All four of us awoke on Sunday with a feeling of excitement in the air. We were going on a tour of Cañada de la Virgen pyramid and archaeological zone with Coyote Canyon Adventures about 25 kilometers west of San Miguel de Allende in the Laja River Valley. The morning was unusually cloudy and foggy as we walked to meet the van that would take ten of us out to the pyramids, about a 30-minute drive.
Alberto Aveleyra , our guide and an anthropolist as well, drove the van to the visitor’s center, telling us about the site on the way. Cañada de la Virgen is an unusual archeological site, a public national site in the midst of private land. How did that happen? The story goes ——
In the 1990s, a German woman, descendant of steel producers during WWII, acquired an 18,000-acre ex-hacienda in the valley west of San Miguel. The story of Cañada de la Virgen’s 1998 “discovery” is that a cowboy rode to the top of a “mound” to look for his cattle from a higher vantage point. His horse found solid footing as it stepped up this mound, which turned out to be the pyramid’s stairs, buried under many feet of dirt and overgrown vegetation. The Mexican government then acquired the 40 acres that includes Cañada de la Virgen and official excavation began in 2002. Public access through the private property to the pyramids was negotiated and visitors began arriving in 2011. To accommodate this private/public arrangement, visitors ride a shuttle bus (aka van) from the visitors’ center to a drop-off location near the site.
From the drop-off point, it is a 30-minute uphill walk along a road, of sorts, and then through a gate.
Cañada de la Virgen sits upon a small mesa ( a small plateau) surrounded by canyons. The site was built by the Otomí Indians and occupied between 540 and 1050 A.D. There are three main architectural complexes on the site as well as what has been determined to be ceremonial spaces, residences, and burial grounds.
Cañada de la Virgen is not as famous or grand as most of the Mayan and Aztec archeological sites in Latin America, but because of its unusual joint public/private ownership, it is much quieter and tranquil. The number of tours and visitors are limited to respect (or because of) the private ranch land that surrounds the site. Our little group of ten was nearly alone the entire time.
Standing at the top of those steps, we were actually standing on a wall that rims an inner flat area that may have been an arena or ceremonial place.
From the vantage point of the House of the Thirteen Heavens, it was possible to see the other structures —
Albert was an excellent guide. He told us so much, but I have forgotten most of it by now. 🙁 The Otomi Indians were devoted sky watchers and used their astronomical knowledge to form their religious beliefs and govern their society, passing the information down through generations. The pyramid and structures are situated and designed to align with movements of the moon, and especially the sun’s position on the equinoxes and solstices. For example, “the site faces the celestial north, where the stars spin around in a circle throughout the year. The moon moves up the stairs of the pyramid as its cycle advances. It rises and falls perfectly in pyramid notches at key times in the lunar calendar and during solstice periods it turns out that the planets are lined up as well.” (Wikipedia)

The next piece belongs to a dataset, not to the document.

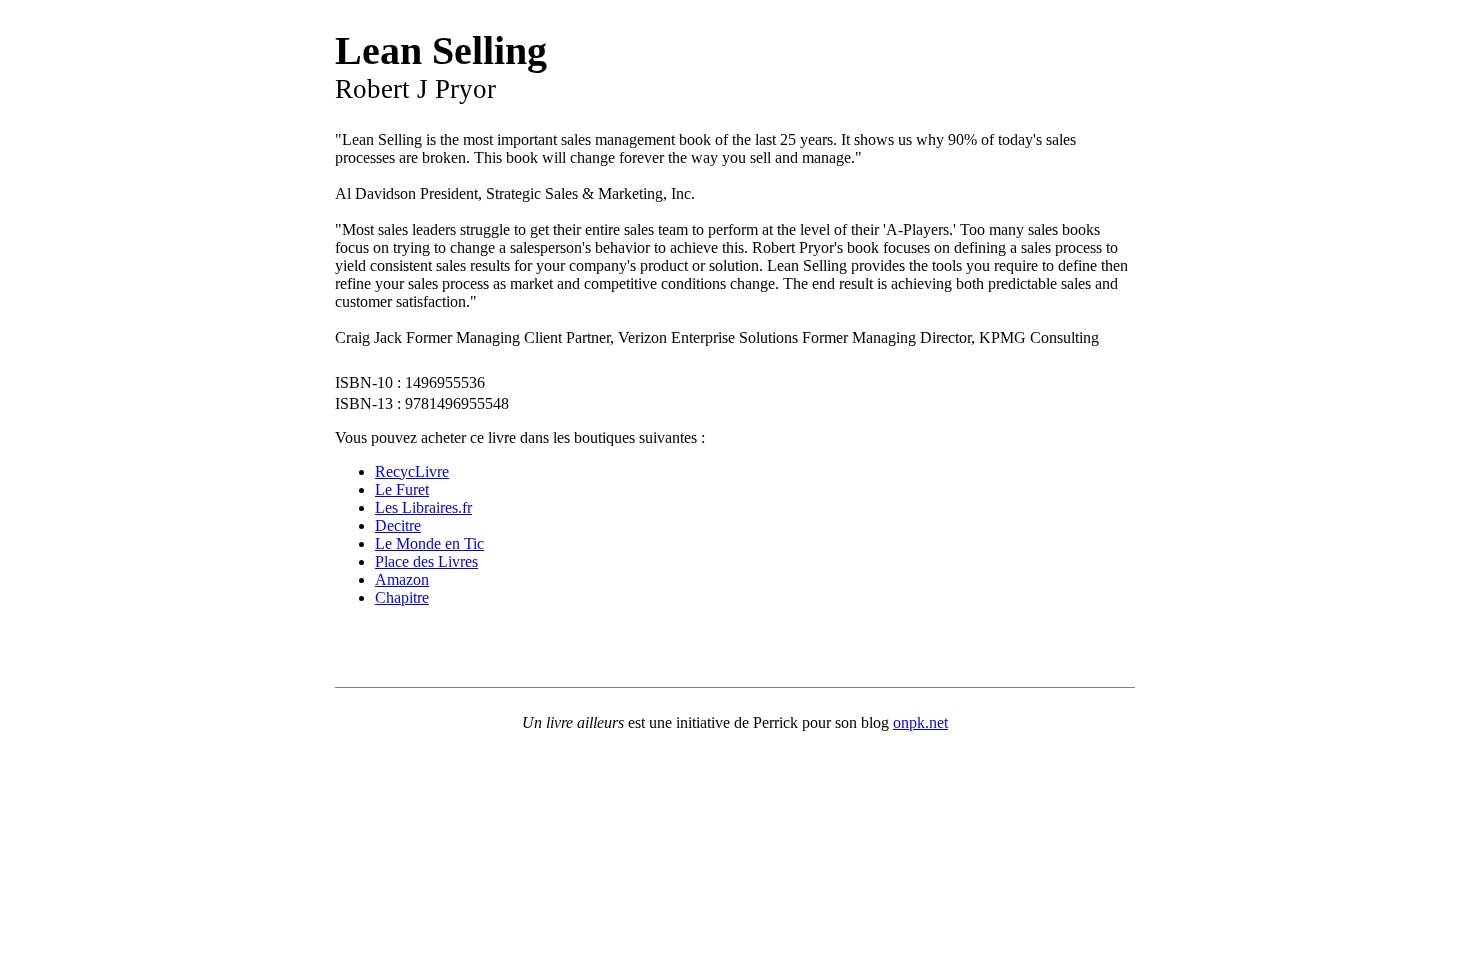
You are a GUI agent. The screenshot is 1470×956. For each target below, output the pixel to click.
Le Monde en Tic (429, 543)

The day was not over yet. We walked back down the path to meet the van and return to the visitors center.
From there we were treated to one of the bumpiest rides ever. The van drove us to a ranch for lunch, included with the tour.
Our lunch was a “ranch style meal”, consisting of fresh tortillas en el comal, rice, beans, scrambled eggs, fresh salsas, guacamole, and freshly made cheese, quesadillas, salad, and potatoes.
This symbol seemed to be important to Cañada de la Virgen, but I don’t what it represented. I saw it on a map and a sign (and took a photo), but there was no explanation. Just thought it was an interesting design.
To walk around a place as old as Cañada de la Virgen was fascinating. To see grand structures that were built only by human hands and learn about an indigenous society with an advanced understanding and use of the interplay between agriculture, astronomy and architecture is remarkable. I have enormous respect for a society that was able to live in harmony with nature.